**Work task:**
Pick every line from the data that holds the word "Focus".

───

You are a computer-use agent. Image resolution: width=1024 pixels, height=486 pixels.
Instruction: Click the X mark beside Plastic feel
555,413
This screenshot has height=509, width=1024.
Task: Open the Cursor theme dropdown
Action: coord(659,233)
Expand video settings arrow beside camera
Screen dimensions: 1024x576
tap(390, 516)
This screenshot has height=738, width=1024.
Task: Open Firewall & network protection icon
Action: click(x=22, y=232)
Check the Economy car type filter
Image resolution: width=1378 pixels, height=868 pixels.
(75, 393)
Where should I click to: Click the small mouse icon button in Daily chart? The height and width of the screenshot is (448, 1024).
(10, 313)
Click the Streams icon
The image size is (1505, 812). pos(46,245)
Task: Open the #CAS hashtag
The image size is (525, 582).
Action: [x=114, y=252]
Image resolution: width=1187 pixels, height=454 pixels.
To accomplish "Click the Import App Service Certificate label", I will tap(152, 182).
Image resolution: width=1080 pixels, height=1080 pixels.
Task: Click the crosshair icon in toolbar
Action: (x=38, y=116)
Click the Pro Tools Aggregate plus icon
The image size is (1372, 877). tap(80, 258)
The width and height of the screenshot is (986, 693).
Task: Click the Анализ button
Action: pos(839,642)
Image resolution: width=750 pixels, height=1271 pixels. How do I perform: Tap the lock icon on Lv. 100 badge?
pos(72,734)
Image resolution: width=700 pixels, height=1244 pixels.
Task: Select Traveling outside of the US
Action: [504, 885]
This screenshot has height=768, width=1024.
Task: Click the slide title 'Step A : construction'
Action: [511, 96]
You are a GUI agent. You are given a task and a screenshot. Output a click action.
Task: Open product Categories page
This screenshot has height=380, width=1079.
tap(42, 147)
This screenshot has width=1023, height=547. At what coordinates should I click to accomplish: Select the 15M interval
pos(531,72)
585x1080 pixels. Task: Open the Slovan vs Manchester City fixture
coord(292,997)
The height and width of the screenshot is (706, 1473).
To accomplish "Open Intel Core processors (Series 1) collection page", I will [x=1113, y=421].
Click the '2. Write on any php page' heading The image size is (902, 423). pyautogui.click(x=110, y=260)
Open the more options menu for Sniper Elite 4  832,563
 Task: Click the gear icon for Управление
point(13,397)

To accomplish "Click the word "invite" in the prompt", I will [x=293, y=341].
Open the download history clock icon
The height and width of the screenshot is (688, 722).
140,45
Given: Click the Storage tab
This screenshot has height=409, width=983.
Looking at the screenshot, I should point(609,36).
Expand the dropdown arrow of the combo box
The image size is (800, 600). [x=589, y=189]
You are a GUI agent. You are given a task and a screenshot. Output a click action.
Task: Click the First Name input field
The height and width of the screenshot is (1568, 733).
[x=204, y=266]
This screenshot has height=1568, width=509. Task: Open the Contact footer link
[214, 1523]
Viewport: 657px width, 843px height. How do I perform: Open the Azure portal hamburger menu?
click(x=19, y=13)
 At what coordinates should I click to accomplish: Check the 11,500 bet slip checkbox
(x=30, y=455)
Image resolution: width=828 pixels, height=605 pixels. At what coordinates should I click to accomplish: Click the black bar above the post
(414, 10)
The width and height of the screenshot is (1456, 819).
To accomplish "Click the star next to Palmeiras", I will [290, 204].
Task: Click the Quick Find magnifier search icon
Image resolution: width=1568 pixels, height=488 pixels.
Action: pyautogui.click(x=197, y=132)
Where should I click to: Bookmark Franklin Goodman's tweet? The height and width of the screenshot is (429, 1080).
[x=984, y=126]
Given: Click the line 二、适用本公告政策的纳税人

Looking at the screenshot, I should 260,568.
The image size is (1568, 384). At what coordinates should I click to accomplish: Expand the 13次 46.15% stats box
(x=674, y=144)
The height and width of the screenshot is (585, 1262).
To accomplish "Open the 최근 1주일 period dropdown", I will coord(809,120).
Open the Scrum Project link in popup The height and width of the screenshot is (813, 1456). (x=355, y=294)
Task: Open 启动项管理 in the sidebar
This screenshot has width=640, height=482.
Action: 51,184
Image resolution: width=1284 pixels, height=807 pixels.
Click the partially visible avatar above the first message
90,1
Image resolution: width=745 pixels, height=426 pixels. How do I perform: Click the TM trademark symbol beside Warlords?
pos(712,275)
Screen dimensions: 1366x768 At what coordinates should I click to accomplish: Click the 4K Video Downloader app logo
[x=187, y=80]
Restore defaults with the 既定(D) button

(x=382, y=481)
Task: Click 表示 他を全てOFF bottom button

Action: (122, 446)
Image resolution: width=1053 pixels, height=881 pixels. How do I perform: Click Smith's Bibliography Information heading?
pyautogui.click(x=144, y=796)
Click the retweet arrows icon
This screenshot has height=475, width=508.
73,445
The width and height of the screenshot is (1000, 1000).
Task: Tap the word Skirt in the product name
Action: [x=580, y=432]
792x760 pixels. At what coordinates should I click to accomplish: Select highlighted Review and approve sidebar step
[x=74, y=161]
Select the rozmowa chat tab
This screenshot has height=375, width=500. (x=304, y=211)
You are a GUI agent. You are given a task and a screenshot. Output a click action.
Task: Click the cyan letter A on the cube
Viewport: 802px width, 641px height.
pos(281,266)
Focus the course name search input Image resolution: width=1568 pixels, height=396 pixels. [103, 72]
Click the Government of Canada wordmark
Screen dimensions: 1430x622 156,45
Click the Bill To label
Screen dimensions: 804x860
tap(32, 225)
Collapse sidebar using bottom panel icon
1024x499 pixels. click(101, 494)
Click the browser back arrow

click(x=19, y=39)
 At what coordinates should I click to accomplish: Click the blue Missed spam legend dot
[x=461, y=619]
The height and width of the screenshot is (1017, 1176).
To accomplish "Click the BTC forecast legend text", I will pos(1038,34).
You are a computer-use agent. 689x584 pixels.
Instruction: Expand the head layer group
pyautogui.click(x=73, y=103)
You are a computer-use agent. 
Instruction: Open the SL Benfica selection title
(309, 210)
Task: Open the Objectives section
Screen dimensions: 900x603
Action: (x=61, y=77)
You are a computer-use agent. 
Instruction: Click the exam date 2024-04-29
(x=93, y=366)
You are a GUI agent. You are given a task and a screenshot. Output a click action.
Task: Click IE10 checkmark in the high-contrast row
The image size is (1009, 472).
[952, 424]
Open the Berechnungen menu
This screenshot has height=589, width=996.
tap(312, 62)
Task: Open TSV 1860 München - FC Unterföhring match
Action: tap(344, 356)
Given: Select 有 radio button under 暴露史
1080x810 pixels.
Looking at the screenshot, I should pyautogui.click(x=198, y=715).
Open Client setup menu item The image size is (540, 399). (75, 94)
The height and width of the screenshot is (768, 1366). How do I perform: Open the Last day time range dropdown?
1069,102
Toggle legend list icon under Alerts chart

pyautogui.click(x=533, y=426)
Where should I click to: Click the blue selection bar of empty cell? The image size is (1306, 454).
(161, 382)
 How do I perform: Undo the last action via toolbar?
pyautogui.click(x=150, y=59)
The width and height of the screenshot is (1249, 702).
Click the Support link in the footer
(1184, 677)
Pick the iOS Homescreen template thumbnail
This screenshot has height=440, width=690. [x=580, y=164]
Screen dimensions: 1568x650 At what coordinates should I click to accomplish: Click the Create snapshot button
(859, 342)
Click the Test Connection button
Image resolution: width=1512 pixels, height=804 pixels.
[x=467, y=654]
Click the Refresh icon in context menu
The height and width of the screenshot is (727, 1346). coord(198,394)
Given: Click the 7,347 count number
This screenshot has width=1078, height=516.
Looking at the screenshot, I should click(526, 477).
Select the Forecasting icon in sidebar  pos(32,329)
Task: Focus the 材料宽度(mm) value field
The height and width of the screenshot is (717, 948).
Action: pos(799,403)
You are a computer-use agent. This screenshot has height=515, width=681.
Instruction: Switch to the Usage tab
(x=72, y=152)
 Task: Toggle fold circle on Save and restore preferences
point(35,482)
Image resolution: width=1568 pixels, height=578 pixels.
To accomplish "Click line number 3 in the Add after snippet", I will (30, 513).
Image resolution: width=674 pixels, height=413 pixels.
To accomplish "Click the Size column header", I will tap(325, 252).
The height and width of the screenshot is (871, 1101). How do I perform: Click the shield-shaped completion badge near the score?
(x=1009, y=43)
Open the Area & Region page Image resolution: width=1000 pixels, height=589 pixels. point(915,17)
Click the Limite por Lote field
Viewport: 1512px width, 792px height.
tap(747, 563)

───

**Worked solution:**
Focus the course name search input Image resolution: width=1568 pixels, height=396 pixels. [103, 72]
Task: Focus the 材料宽度(mm) value field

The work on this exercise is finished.